Well, we’re off to a great start with this blog post.
Let’s try that again, shall we?
In my first year of having an agent, I did a LOT of revising and erm…not so much writing. I started writing a new novel in January 2013 and almost finished it that month, too. To this day, I think it’s the most novel words I’ve written in a month at around 85,000. When I got my offer of representation from Jes, all the fluttery ERMAHGERDs sort of distracted me from finishing, and by the time the flutters abated a bit, it was Revision Time. We did a LOT of work on SHRIKE. A lot. Jes always saw what I was trying to get across and helped me bring it to the surface. By the time we were done, I felt like I was covered in sweat, grime, and possibly some vomit. But it was done and ready to submit.
By that point, I also had another completed manuscript stewing away on my hard drive, so I started revising that. I probably spent six months of 2013 just revising all the things and stomping around like a crazed dinosaur spewing roars about plot points.
Once everything settled a little and the rain tamped down the swirling dust from our whirlwind blast of submissions, I had some ideas floating around and started solidifying those. By year’s end as we neared finalization of the deal for SHRIKE (it happened — it really happened!!!), I finished the manuscript I’d set out with in January.
The past two years have brought so much change to my writing career. Two years ago, I was just setting out for (or returning from, possibly) the Writer’s Digest Conference in NYC, at which a prominent agent bluntly told me, “If you’d brought me this vampire book four years ago, I could have sold it in a hot second. Now not so much.” Two months later, a kindly author friend (less bluntly) told me that this book (my first completed novel, and thus the second as well, which was a sequel) wasn’t submission ready. I put them aside and wrote SHRIKE two months after that.
When I look back two years to see where I was, what I was thinking, and where my writing was, I could say I was filled with optimism. I remember my friend glowing with ten different full requests after the Pitch Slam, and I was just as ecstatic about my three partials because I’d done it. I’d sat in front of real live literary agents and pitched my work to them. Any more requests that day might have killed me. I literally stopped after three because I was floating and didn’t want to come down.
A year ago I was fresh off the high of an offer of rep. It was followed by an offer from a small press, which I turned down because I knew as soon as I talked to her that Jes was the agent for me. Since then she’s been a partner, an occasionally ruthless darling slaughterer, an advocate, and a friend. To this day one of the best things she’s ever said to me was about the second manuscript I ever sent her: “Wow. This book is great. More than that, it’s fucking CLEAN.”

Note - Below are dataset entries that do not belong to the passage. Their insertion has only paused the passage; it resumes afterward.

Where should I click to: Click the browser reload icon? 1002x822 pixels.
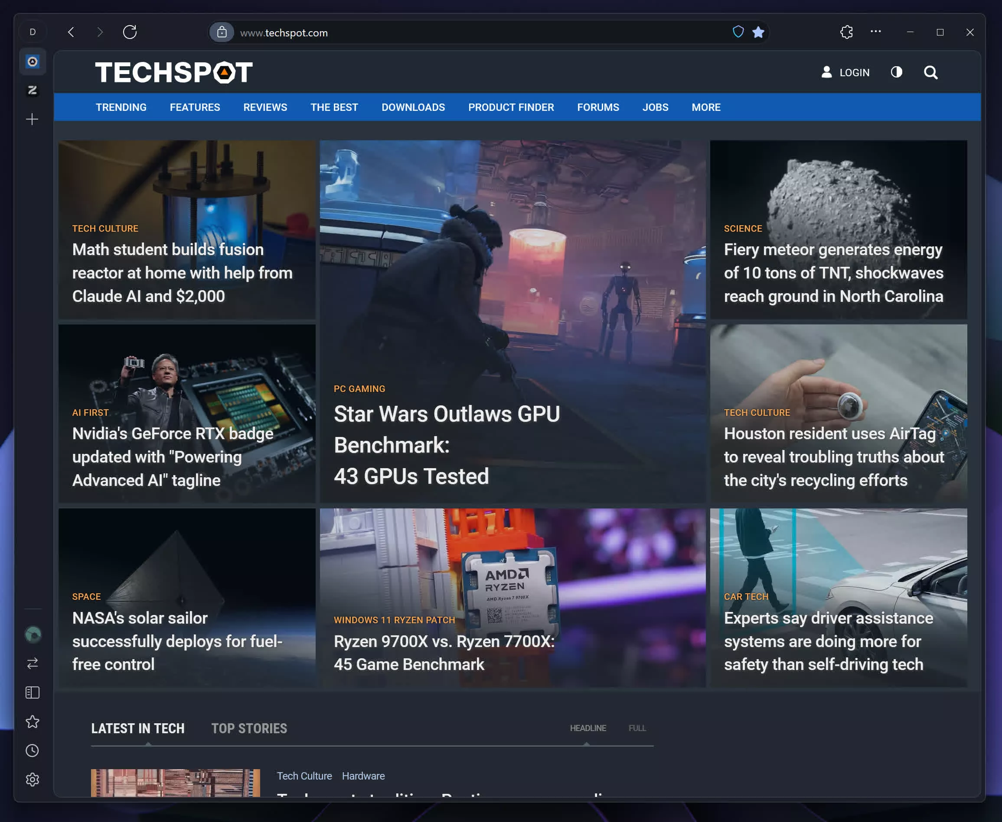coord(129,32)
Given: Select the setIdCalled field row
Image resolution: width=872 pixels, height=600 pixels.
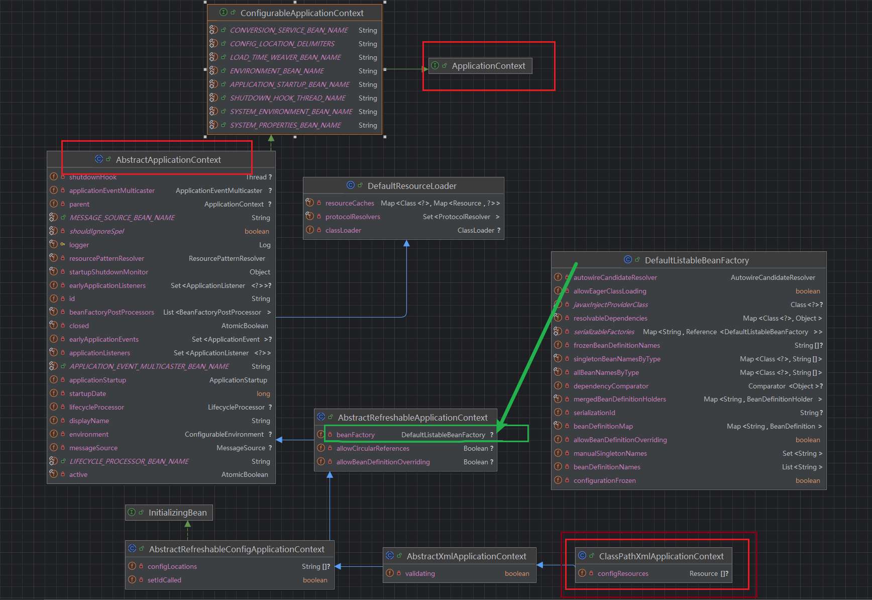Looking at the screenshot, I should (164, 580).
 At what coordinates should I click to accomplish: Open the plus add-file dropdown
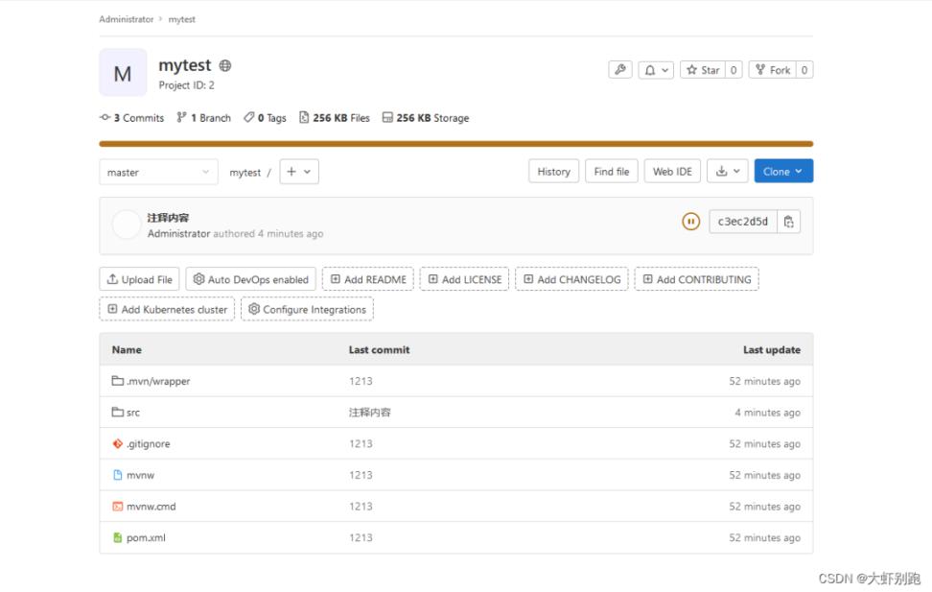pyautogui.click(x=298, y=173)
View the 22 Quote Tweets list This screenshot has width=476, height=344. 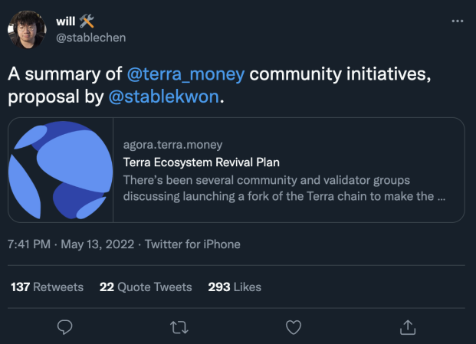click(146, 287)
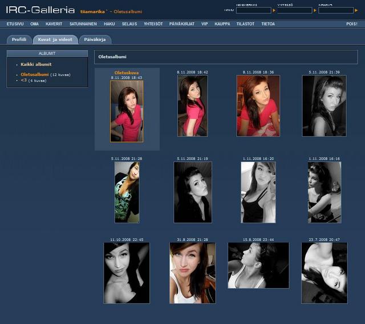The width and height of the screenshot is (365, 324).
Task: Open photo thumbnail dated 5.11.2008 21:39
Action: click(x=324, y=106)
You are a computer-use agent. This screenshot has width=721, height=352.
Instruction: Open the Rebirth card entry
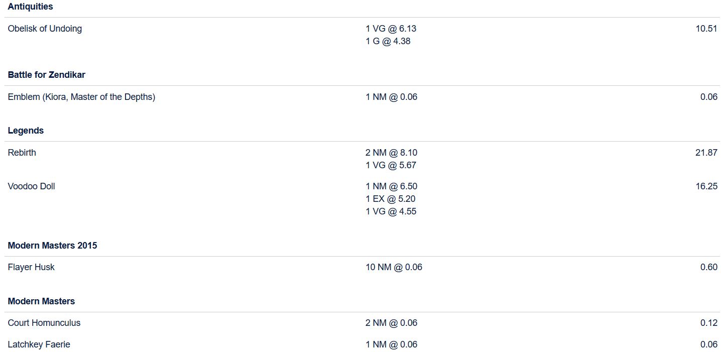(22, 153)
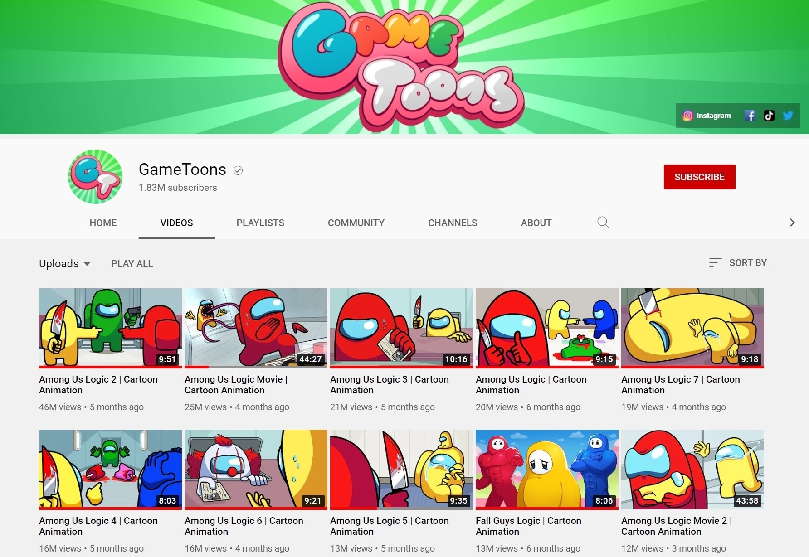The image size is (809, 557).
Task: Open the Instagram link in banner
Action: tap(707, 116)
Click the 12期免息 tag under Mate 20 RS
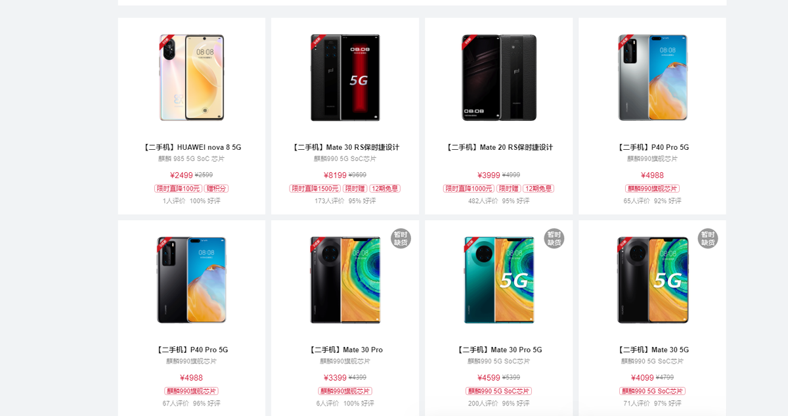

There was still work to be done. I think that’s the lesson here, is that there’s always work to be done. I have never heard of any author sending a book to an agent, selling it, and then it getting printed as is with no changes. There’s always work. And now that SHRIKE is moving onto the next stage, there will be more work to be done. Which is why, one year later, embarking on this entirely new quest with my editor, that I’m very thankful for my agent. She gets my work. She loves it as much as I do, and because of that she always seems to know how to make it pop just this much more. I don’t know that I’d be stepping into this new arena if it hadn’t been for Jes.
Speaking of popping, I’d like to bust open a bottle of bubbly cream soda (cos that’s how we roll) and toast to the first of what I hope will be many successful years with Jes as my partner in crime. (Not actual crime. We don’t do actual crime. If we do, we’ll call you and let you come along, because clearly any crime we did would be awesome, like breaking into the pyramids to hunt for legends and ghosts.)
So cheers to this last trip around the sun. May the coming journey be fruitful, full of fruit, and tootie-fruity.